What we like to find in our slush pile are stories that indicate an author has 1) actually read our guidelines; 2) formatted the story to be easily readable (standard manuscript formatting ideally); and 3) achieved at least some understanding of the types of stories we publish. We aren't fond of writers who bombard us with trunk story after trunk story, especially if they miss the mark for the very same reasons we pointed out in a previous rejection. We like to think that our authors actually listen to and learn from the guidance we are able to provide, that we're not just another credit on their ever growing list of credits. Pragmatically, we realize that's what we are to many writers who submit, but we like to believe otherwise. It makes the hundreds of volunteer hours we put in feel a little more purposeful.

With that in mind, how should you go about marketing this gleaming new story of yours? Here's how I do it. First, I go to Duotrope (Ralan is also a good option) and enter the particulars of my story, then I run a search for markets based on that. I order the search list from highest to lowest paying, then go down that list to the first market that I know or suspect publishes stories with a similar feel to mine. This is fairly easy for markets I read semi-regularly (e.g. Daily Science Fiction, Asimov's, F&SF, Strange Horizons, Realms of Fantasy, Lightspeed, Clarkesworld, OSG's Intergalactic Medicine Show, Every Day Fiction, Flash Fiction Online, trapeze, Necrotic Tissue, A Fly in Amber, Bartleby Snopes).
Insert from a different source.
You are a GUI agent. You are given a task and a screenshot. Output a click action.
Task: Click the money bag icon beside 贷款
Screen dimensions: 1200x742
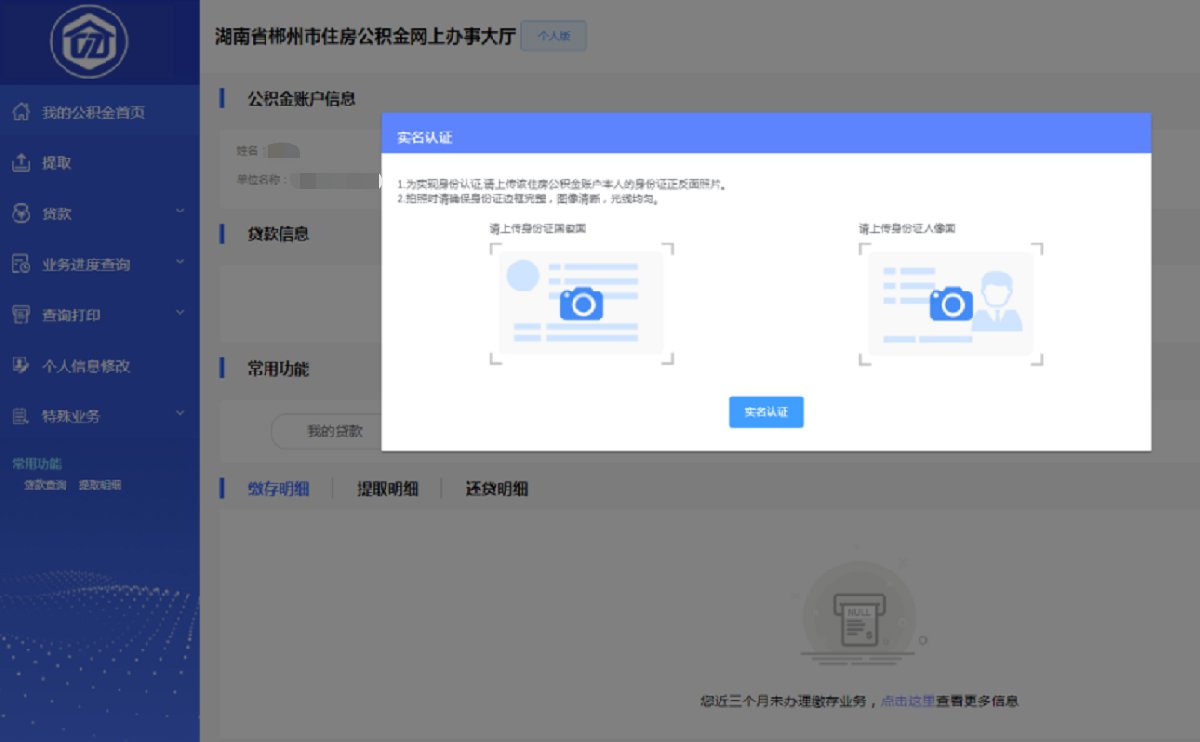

For others, it's a matter of clicking through to their website, reading their guidelines in detail, then reading the current issue and/or sample stories they publish online. If the market sounds particularly interesting, I'll purchase a copy of their latest issue or anthology and read through that. For example, Realms was an excellent resource when researching Clarkesworld as a potential market. The main thing I learned from that anthology was that the bulk of my fiction was not nearly strong enough literarily, nor quirky enough idea-wise for their taste. Rather than bombard them with stories I knew they would not like, I marketed those stories to more likely venues. When I do send a story to Clarkesworld now, I know it's something that at least has the potential to appeal to them, rather than becoming just another manuscript taking up space and time in their system. When in doubt, submit, but do your research first to minimize that doubt to the degree possible.

For my next blog, I'll write about specific markets I've researched for Write1Sub1 submissions.


  1. "Often, the choice of stories we take does come down to editorial taste or the mix of stories already in hand." - Definitely seems to be the case for most magazines and e-zines, which is why I refuse to give up on any of my stories. Somewhere out there is an editor with an issue that will be a perfect fit!

  2. Good advice, Steve.

    I keep files of my favourite stories from my dream markets. I also like to look at response times and acceptance rates when deciding.

    I'm looking forward to your next post. Writing to market is something that I've experimented with in the past. Not only to themed anthologies where it's necessary, but to markets like Clarkesworld.

  3. Great post. And I'm convinced sheer luck plays a part too. If you catch the right editor in the right mood on the right day ...

  4. Thanks for the post, do you have any other similar related posts?